Below is a set of entries. Reproduce exactly the lines from the one containing "Mazda B1800 1980" through the end, both included.

□ □ □ □ □

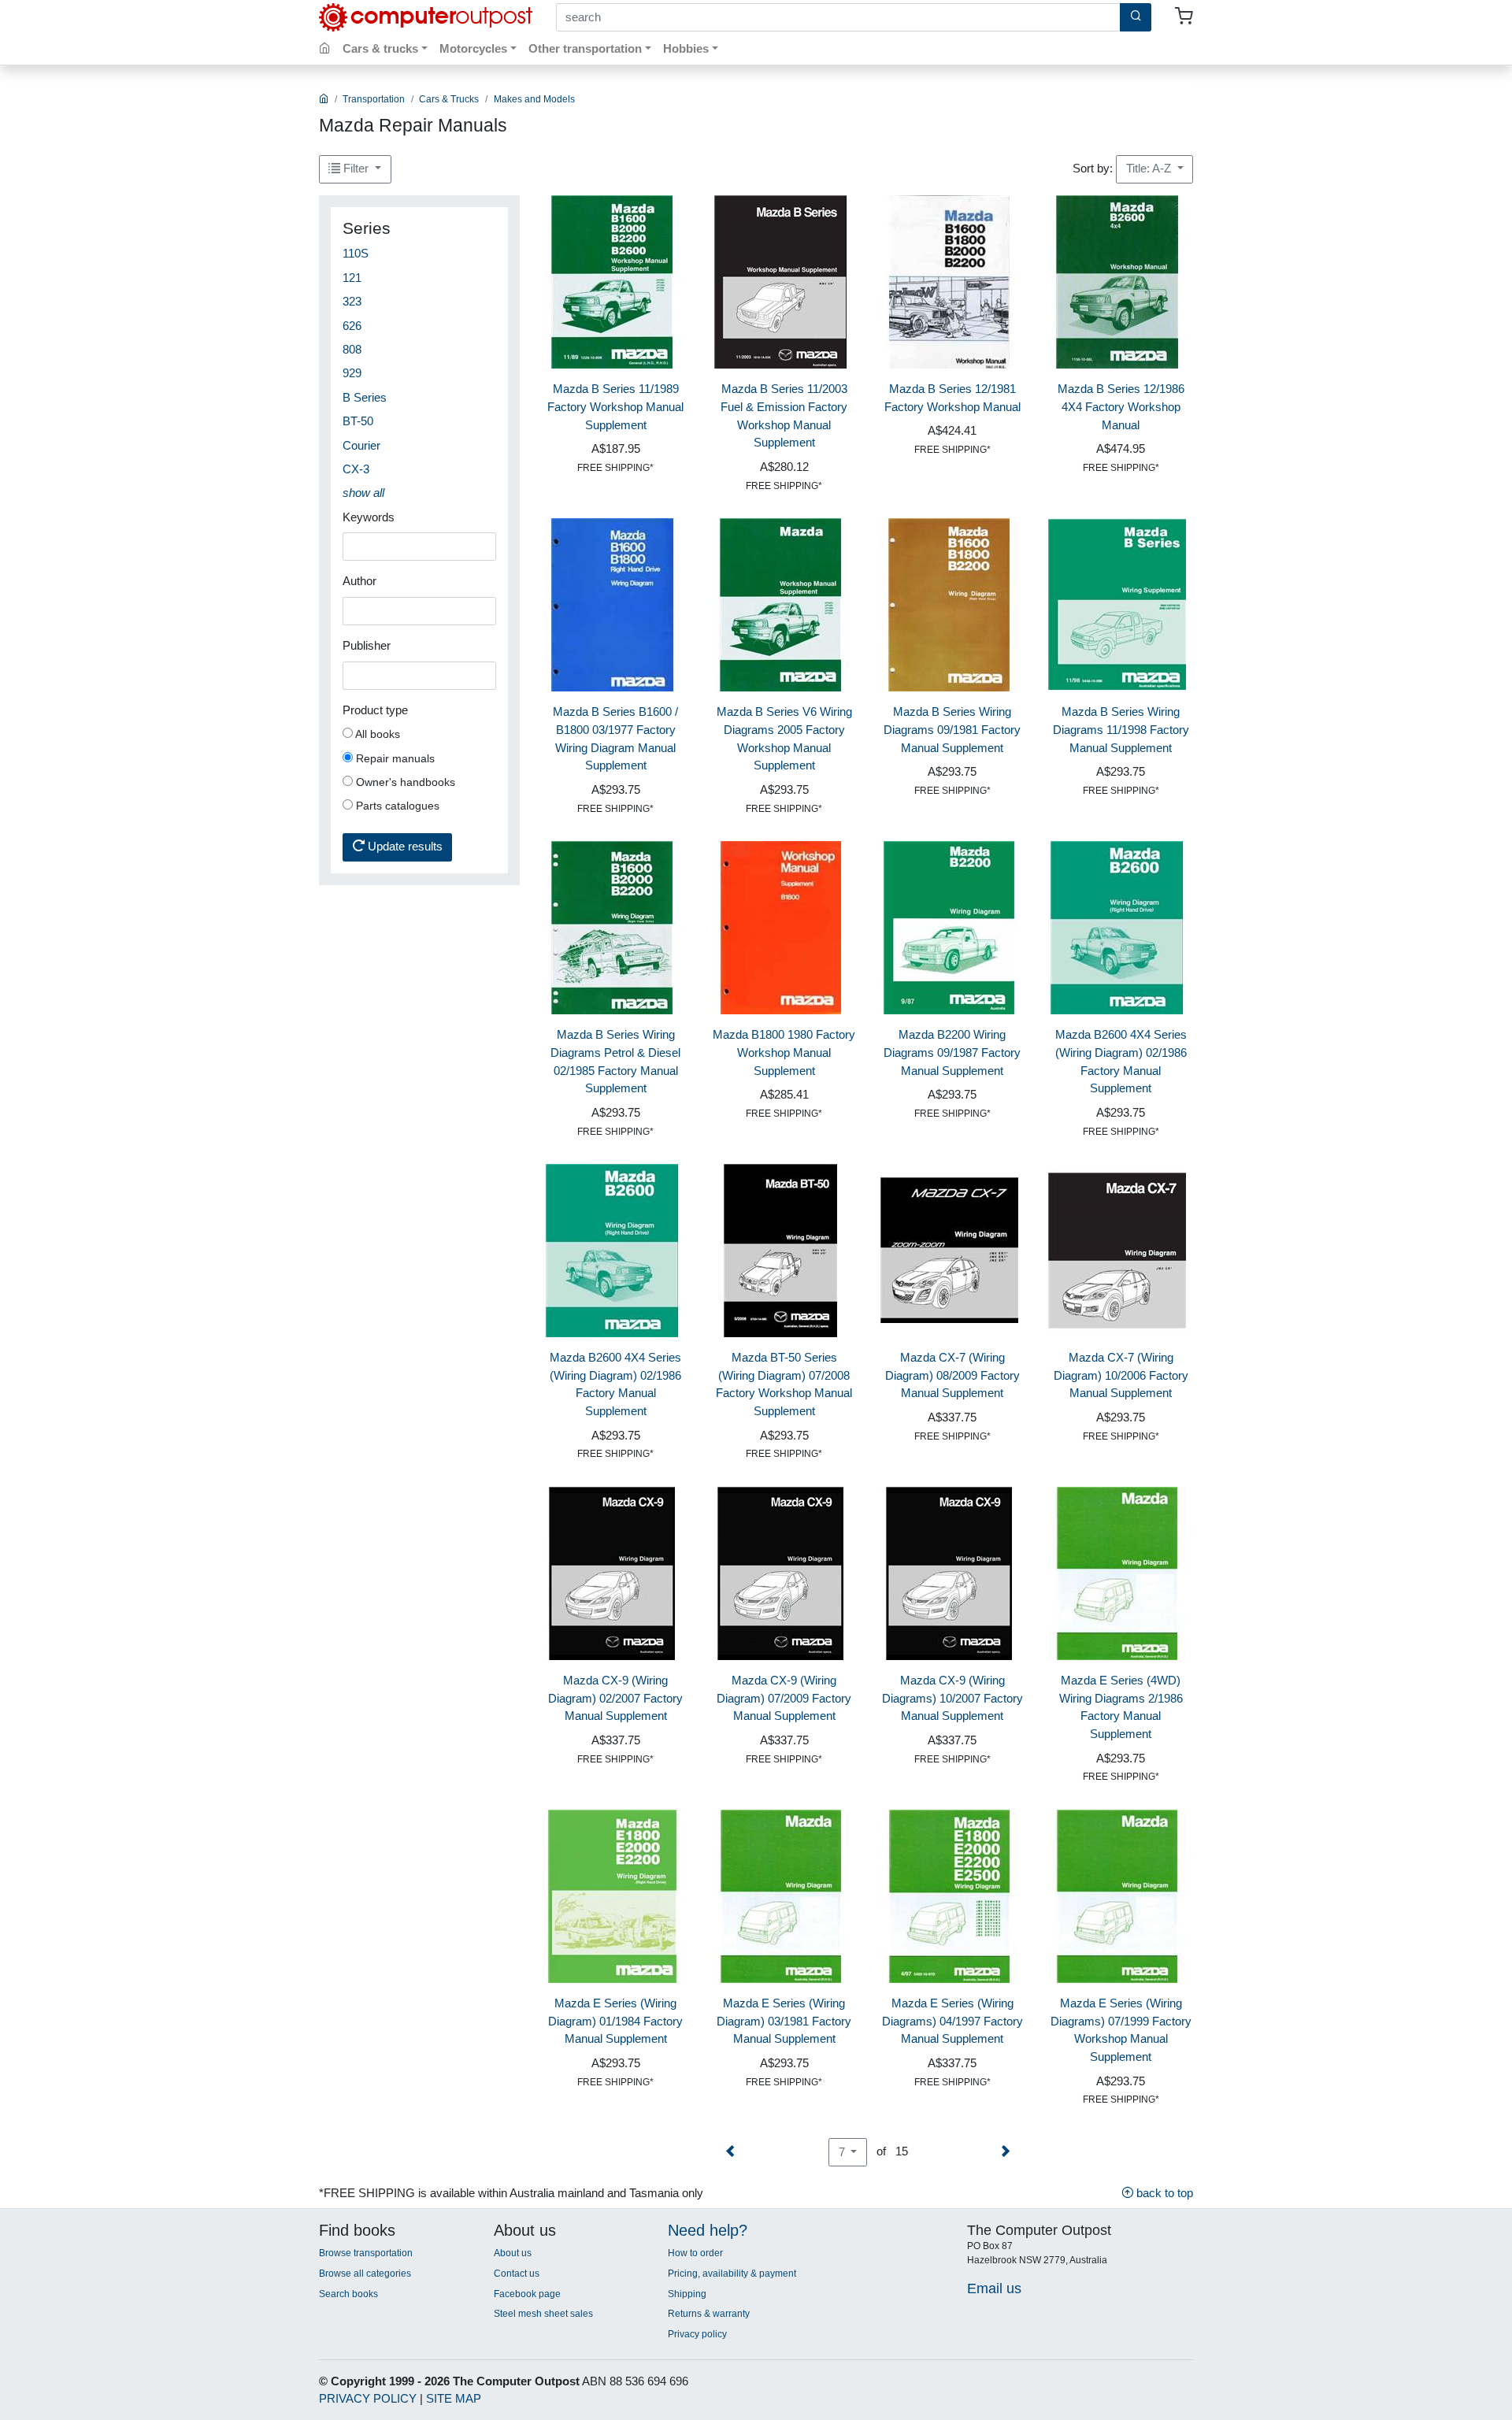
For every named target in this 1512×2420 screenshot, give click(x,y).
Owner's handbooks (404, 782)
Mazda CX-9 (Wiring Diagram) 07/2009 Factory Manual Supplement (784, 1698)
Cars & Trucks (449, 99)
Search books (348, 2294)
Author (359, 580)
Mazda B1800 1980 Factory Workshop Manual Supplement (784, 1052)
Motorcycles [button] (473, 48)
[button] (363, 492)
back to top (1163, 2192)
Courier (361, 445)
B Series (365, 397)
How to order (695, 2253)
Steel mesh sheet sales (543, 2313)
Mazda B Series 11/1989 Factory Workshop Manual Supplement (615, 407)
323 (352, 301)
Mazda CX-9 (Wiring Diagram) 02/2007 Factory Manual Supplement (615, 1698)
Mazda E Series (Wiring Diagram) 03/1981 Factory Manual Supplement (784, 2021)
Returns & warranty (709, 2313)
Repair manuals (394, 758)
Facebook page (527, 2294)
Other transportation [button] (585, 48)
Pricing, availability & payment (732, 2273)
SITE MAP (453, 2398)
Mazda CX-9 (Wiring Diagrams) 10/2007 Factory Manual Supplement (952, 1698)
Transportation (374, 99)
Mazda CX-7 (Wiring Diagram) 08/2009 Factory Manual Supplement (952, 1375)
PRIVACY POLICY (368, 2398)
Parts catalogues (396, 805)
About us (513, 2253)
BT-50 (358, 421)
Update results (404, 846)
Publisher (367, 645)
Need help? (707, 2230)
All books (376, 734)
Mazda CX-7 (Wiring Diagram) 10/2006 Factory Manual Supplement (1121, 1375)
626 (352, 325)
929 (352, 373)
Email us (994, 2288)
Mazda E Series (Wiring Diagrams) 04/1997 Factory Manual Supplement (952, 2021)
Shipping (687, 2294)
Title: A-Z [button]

□ □ □ □ □

__Response__
Mazda B1800 1980 Factory Workshop Manual Supplement (784, 1052)
Motorcycles [button] (473, 48)
[button] (363, 492)
back to top (1163, 2192)
Courier (361, 445)
B Series (365, 397)
How to order (695, 2253)
Steel mesh sheet sales (543, 2313)
Mazda B Series 11/1989 Factory Workshop Manual Supplement (615, 407)
323 (352, 301)
Mazda CX-9 (Wiring Diagram) 02/2007 Factory Manual Supplement (615, 1698)
Mazda E Series (Wiring Diagram) 03/1981 Factory Manual Supplement (784, 2021)
Returns & warranty (709, 2313)
Repair manuals (394, 758)
Facebook page (527, 2294)
Other transportation [button] (585, 48)
Pricing, availability & payment (732, 2273)
SITE MAP (453, 2398)
Mazda CX-9 (Wiring Diagrams) 10/2007 Factory Manual Supplement (952, 1698)
Transportation (374, 99)
Mazda CX-7 (Wiring Diagram) 08/2009 Factory Manual Supplement (952, 1375)
PRIVACY POLICY (368, 2398)
Parts catalogues (396, 805)
About us (513, 2253)
BT-50 (358, 421)
Update results (404, 846)
Publisher (367, 645)
Need help? (707, 2230)
All books (376, 734)
Mazda CX-7 (Wiring Diagram) 10/2006 Factory Manual Supplement (1121, 1375)
626 (352, 325)
929 (352, 373)
Email us (994, 2288)
Mazda E Series (Wiring Diagrams) 04/1997 Factory Manual Supplement (952, 2021)
Shipping (687, 2294)
Title: A-Z [button]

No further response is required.